A moon that might be promising in the search for life is Europa. Astronomers believe its surroundings are in direct contact with a rocky floor, which could provide food and energy for life as hydrothermal vents blast upwards. The juice will make two trips from Europa.
The spacecraft will also make 21 flybys of Callisto, which may also have a salty ocean but is thought to be less capable of supporting life.
But the primary goal of Juice’s mission is to study Ganymede, a moon so big it’s even bigger than the planet Mercury. The spacecraft’s trajectory around the Jovian system should allow the spacecraft to capture it into orbit around Ganymede in December 2034 – the first spacecraft to orbit a moon in the outer solar system. Starting at about 3,100 miles above the surface, the spacecraft’s altitude will be gradually reduced to just over 300 miles in 2035 — and possibly less, fuel permitting.
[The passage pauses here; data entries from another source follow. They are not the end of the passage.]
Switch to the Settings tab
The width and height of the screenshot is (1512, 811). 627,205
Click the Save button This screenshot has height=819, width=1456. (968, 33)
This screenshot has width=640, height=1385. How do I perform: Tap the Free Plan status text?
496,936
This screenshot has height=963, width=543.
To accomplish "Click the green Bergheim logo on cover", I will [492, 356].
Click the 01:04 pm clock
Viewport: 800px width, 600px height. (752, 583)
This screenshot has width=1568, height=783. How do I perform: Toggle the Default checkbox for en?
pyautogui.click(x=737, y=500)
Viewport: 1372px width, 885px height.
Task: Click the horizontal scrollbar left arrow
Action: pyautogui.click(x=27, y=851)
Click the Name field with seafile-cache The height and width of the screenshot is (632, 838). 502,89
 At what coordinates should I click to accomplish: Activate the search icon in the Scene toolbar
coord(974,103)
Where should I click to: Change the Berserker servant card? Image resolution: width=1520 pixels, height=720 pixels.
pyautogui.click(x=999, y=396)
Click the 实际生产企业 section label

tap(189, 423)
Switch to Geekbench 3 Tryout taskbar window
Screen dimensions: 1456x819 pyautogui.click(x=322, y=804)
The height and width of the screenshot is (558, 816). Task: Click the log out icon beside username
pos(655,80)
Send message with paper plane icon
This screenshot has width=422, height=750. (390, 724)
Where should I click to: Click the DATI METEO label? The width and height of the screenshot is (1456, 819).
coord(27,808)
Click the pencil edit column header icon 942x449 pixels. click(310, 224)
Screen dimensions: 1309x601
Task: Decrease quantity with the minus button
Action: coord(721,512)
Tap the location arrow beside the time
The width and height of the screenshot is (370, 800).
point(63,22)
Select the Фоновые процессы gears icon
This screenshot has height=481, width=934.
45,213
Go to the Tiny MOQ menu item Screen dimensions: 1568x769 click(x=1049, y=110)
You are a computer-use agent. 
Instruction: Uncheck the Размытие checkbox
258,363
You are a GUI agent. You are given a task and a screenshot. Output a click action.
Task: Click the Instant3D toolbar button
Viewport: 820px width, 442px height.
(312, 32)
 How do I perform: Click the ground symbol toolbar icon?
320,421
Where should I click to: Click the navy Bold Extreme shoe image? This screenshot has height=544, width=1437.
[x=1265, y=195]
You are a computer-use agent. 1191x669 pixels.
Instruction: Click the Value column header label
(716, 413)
“If we have sufficient motivation, which means we made a good trip to Jupiter without too many problems, we will lower the orbit to an altitude of about 150 miles,” said Giuseppe Sarri, Juice project manager at the European Space Agency.
Orbiting Ganymede will allow scientists to understand the moon’s intricate features. It is the only moon in the solar system known to have its own magnetic field, possibly from a core of liquid iron like our own. “If you were standing on the surface of Ganymede and you had a compass needle, it would point to the North Pole as it does on Earth,” said Dougherty. “We want to understand why.”
The juicer should be able to discern the internal structure of the Ganymede, including the size and extent of its circumference. Rather, it should be able to measure the salt content of the ocean generated by the minerals dotting its interior, which can sustenance life. “We’re trying to understand where the salts came from,” noted Dr. Dougherty.
Ganymede’s ocean is vastly different from Europa’s, but it could still be habitable.
“For habitation, you need liquid water, a heat source, and organic materials,” said Dougherty. “If we affirm or deny these three things, we have done what we said we would do.”
The mission will end in late 2035 with a crash landing on the surface of Ganymede, unless a discovery made during the mission indicates that this could contaminate the Moon’s ocean.